*SHORT TASK*. Can you rewrite the lines from the one containing "Click the Kompas TV studio top story image" through the one containing "[x=588, y=187]", with "Open" changed to "Access" and everything else left as it is?

*EXERCISE MATERIALS*.
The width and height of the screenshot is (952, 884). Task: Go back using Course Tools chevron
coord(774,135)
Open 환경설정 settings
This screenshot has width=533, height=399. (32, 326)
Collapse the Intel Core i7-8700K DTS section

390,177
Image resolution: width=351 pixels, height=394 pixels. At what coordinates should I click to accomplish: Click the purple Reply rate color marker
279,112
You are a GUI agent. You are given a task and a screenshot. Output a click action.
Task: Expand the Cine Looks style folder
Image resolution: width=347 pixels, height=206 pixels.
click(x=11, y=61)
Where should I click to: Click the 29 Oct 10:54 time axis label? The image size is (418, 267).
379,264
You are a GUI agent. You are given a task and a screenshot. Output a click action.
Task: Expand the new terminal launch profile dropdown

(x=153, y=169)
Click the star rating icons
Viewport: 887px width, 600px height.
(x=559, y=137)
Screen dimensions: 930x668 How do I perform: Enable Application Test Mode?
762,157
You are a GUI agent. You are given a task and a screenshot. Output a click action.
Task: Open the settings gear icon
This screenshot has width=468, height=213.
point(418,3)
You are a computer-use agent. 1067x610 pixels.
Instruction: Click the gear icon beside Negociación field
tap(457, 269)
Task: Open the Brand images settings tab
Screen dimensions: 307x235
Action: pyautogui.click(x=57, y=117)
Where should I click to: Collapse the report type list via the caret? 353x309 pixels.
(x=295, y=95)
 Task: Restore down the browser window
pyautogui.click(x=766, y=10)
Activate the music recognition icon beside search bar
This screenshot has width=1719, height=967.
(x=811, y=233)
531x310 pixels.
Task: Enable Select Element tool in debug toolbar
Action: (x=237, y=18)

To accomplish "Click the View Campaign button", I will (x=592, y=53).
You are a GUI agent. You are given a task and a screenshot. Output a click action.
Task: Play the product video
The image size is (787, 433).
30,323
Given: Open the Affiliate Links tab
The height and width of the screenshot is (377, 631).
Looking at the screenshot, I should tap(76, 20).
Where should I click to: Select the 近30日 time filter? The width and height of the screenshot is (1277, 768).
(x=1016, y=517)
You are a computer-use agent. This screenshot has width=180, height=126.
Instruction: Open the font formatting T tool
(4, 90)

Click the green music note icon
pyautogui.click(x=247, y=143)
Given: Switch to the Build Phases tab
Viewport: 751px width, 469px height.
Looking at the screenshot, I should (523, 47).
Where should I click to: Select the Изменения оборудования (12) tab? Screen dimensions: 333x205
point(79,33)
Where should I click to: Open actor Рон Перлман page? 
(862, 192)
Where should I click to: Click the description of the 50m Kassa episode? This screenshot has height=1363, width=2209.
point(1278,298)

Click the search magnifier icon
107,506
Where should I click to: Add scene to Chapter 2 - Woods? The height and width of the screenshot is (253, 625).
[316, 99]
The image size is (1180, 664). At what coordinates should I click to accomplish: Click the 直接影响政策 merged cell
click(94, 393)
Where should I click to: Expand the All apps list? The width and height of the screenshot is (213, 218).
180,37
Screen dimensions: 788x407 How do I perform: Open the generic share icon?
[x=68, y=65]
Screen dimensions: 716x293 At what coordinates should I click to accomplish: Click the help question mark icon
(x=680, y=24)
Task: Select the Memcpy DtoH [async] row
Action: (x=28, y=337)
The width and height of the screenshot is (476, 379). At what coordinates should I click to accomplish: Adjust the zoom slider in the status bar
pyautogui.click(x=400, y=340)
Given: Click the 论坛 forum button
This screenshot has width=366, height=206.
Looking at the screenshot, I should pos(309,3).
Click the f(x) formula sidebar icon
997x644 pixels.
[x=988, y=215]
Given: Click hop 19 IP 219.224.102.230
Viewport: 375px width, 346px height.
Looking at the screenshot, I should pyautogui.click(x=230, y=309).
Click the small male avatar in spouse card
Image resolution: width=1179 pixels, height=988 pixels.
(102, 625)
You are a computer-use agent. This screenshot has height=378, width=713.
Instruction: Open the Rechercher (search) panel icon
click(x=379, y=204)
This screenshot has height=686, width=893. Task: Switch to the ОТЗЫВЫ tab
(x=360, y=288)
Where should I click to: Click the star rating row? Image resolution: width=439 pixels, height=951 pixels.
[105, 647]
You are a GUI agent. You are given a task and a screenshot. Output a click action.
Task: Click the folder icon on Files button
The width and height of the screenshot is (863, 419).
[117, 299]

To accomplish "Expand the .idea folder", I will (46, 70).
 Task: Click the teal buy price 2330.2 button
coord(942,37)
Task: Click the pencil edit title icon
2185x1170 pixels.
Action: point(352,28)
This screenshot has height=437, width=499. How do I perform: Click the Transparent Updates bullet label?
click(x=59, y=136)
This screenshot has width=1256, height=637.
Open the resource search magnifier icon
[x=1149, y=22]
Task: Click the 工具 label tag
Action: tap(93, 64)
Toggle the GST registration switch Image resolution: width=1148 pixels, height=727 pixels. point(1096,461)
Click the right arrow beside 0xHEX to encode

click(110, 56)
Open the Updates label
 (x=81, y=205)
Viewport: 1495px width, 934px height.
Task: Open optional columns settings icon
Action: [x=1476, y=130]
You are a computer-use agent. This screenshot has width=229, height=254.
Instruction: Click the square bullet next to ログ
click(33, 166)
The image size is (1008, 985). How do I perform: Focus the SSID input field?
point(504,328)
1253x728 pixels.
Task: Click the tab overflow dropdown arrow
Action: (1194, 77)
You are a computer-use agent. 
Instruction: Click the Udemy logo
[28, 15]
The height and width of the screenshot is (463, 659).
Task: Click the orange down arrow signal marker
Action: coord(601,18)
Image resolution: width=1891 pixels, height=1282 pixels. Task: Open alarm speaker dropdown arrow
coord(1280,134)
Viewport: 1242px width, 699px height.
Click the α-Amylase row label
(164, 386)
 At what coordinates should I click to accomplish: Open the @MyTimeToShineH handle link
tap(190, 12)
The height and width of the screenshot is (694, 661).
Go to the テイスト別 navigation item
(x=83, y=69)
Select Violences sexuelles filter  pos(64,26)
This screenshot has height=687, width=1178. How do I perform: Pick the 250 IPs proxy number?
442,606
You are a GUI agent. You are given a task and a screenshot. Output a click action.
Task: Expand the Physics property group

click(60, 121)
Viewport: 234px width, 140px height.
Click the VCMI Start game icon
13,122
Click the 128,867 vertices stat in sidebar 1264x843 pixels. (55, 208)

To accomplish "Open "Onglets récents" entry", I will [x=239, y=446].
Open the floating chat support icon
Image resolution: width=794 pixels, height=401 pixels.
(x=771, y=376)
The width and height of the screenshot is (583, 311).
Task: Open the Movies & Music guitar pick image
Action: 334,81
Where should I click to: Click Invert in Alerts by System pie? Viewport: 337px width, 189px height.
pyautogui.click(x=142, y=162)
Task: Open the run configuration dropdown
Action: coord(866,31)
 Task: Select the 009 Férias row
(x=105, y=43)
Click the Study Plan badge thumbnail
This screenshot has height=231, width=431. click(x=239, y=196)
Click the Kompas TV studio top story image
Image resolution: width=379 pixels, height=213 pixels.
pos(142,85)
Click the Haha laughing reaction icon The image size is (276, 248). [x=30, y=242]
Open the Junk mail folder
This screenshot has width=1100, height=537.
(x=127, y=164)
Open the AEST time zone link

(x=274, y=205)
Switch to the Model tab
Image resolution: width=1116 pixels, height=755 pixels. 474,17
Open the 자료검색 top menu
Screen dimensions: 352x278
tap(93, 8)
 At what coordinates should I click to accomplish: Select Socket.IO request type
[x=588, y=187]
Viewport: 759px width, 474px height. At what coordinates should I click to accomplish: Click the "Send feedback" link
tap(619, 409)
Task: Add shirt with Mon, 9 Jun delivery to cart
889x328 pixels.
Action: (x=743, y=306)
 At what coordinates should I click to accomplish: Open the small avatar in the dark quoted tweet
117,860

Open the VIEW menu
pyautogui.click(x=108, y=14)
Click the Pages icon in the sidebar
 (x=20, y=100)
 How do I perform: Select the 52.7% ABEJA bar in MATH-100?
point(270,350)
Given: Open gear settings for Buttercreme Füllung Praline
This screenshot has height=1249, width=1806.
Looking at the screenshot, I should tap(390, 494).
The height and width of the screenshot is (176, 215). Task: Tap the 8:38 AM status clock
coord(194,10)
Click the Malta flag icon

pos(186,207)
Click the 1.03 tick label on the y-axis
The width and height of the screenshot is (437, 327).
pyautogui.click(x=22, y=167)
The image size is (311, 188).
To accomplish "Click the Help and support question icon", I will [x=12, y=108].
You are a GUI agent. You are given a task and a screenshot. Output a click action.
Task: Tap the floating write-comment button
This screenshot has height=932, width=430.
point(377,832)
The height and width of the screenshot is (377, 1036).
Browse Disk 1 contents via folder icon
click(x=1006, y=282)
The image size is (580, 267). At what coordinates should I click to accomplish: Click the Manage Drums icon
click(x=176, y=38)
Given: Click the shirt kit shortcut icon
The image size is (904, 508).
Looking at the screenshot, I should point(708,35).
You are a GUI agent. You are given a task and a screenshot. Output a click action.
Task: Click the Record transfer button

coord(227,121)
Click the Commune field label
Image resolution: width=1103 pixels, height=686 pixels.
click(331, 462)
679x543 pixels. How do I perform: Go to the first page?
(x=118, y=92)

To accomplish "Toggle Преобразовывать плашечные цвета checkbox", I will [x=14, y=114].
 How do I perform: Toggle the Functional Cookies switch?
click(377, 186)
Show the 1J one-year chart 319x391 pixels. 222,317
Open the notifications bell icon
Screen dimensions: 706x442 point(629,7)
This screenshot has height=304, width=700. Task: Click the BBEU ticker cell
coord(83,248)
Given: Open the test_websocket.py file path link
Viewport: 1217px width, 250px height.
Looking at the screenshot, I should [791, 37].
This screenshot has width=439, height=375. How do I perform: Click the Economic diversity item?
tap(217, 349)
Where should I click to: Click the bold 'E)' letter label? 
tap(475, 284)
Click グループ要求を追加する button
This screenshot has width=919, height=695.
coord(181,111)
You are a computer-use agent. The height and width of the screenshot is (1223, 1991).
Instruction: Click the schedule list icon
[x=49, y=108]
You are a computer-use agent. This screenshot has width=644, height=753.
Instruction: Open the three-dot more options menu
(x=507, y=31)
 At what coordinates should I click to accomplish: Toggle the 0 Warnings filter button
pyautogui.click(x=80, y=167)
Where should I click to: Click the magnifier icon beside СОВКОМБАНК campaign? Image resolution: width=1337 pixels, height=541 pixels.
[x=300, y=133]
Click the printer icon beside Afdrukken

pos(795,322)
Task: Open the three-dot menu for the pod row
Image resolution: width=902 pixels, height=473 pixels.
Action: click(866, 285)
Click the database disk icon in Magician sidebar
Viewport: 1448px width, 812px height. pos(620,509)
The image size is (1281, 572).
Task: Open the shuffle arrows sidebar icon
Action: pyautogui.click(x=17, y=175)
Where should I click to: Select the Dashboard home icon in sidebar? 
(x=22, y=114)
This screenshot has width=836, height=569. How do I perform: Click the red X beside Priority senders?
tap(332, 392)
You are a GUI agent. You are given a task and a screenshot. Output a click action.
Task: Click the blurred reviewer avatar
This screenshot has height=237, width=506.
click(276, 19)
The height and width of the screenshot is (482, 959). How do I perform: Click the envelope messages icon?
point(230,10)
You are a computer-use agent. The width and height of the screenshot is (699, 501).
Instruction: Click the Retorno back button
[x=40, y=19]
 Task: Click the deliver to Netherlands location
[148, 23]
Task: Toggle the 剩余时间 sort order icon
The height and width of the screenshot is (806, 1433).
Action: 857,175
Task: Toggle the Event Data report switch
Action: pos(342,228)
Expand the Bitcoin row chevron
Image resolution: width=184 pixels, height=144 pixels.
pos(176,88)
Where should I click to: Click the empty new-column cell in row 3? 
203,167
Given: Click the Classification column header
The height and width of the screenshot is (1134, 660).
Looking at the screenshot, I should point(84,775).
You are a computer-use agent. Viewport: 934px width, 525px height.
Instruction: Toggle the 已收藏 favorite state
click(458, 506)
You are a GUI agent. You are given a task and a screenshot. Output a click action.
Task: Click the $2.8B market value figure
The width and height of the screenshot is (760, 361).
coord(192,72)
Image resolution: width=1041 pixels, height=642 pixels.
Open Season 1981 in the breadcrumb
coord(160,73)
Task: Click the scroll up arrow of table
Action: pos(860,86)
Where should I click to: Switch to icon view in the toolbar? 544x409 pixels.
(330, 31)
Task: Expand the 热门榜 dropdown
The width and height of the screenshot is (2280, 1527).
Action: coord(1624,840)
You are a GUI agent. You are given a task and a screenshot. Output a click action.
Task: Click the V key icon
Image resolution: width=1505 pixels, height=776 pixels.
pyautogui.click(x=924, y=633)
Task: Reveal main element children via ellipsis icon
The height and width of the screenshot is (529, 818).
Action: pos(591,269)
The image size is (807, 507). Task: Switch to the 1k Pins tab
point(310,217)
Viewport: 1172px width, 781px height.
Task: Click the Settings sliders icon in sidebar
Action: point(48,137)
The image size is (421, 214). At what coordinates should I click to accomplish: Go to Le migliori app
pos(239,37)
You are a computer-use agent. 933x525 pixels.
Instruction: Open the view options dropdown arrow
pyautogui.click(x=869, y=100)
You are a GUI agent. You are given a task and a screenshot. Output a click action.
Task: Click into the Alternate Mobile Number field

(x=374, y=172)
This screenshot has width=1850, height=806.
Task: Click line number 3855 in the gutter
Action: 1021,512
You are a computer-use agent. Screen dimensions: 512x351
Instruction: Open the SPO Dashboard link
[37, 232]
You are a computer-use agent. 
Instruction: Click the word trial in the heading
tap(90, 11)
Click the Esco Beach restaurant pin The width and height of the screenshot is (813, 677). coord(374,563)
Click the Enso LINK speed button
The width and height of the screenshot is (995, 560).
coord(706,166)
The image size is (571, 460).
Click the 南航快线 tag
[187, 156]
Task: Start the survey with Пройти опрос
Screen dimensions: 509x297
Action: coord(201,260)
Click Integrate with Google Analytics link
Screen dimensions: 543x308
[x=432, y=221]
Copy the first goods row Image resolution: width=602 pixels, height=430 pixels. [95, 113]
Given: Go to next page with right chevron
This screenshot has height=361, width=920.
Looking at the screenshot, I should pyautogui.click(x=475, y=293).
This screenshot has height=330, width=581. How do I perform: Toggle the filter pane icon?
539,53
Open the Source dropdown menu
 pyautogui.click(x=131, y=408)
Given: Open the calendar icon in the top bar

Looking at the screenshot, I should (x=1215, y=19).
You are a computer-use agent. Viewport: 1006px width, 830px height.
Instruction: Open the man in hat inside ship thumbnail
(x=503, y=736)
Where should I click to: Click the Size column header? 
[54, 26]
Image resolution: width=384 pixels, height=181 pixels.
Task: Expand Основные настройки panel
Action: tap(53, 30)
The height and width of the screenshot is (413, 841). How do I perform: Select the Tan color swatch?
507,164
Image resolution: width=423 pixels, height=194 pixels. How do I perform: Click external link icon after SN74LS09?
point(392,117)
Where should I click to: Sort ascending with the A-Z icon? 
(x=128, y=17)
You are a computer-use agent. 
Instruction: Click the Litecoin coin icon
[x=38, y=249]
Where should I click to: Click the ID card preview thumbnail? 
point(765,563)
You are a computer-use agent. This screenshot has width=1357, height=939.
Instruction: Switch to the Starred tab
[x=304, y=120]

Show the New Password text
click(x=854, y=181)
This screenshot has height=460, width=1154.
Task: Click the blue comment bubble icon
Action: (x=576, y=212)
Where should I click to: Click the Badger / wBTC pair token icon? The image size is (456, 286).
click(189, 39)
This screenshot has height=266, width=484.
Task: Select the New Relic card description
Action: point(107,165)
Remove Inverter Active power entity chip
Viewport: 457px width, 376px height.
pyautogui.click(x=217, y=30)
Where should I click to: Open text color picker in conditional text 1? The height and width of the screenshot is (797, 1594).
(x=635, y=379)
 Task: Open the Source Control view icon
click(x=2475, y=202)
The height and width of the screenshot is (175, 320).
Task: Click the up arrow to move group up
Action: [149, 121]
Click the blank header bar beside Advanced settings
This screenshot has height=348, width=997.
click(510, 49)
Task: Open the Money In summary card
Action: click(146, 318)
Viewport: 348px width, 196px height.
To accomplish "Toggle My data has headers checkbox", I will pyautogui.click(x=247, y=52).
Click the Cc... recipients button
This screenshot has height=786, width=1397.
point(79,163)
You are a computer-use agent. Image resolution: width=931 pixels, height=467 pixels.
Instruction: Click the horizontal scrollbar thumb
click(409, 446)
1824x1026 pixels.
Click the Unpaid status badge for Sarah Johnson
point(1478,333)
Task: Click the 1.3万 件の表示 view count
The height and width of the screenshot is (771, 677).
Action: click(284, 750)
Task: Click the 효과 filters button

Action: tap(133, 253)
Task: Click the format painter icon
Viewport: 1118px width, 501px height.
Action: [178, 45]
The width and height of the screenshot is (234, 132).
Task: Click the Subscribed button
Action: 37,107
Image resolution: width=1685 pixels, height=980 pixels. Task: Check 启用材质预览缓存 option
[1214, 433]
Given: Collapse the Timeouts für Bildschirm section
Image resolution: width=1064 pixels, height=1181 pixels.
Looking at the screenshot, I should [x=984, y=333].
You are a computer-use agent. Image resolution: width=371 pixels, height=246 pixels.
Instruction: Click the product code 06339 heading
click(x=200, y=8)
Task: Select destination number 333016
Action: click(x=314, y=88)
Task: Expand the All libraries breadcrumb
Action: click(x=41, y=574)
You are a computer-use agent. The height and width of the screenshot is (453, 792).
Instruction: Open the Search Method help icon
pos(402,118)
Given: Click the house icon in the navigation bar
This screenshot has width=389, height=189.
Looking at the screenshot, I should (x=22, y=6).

*THE ANSWER*.
Click the Kompas TV studio top story image
Image resolution: width=379 pixels, height=213 pixels.
pos(142,85)
Click the Haha laughing reaction icon The image size is (276, 248). [x=30, y=242]
Access the Junk mail folder
This screenshot has width=1100, height=537.
(x=127, y=164)
Access the AEST time zone link

(x=274, y=205)
Switch to the Model tab
Image resolution: width=1116 pixels, height=755 pixels. 474,17
Access the 자료검색 top menu
Screen dimensions: 352x278
tap(93, 8)
 At what coordinates should I click to accomplish: Select Socket.IO request type
[x=588, y=187]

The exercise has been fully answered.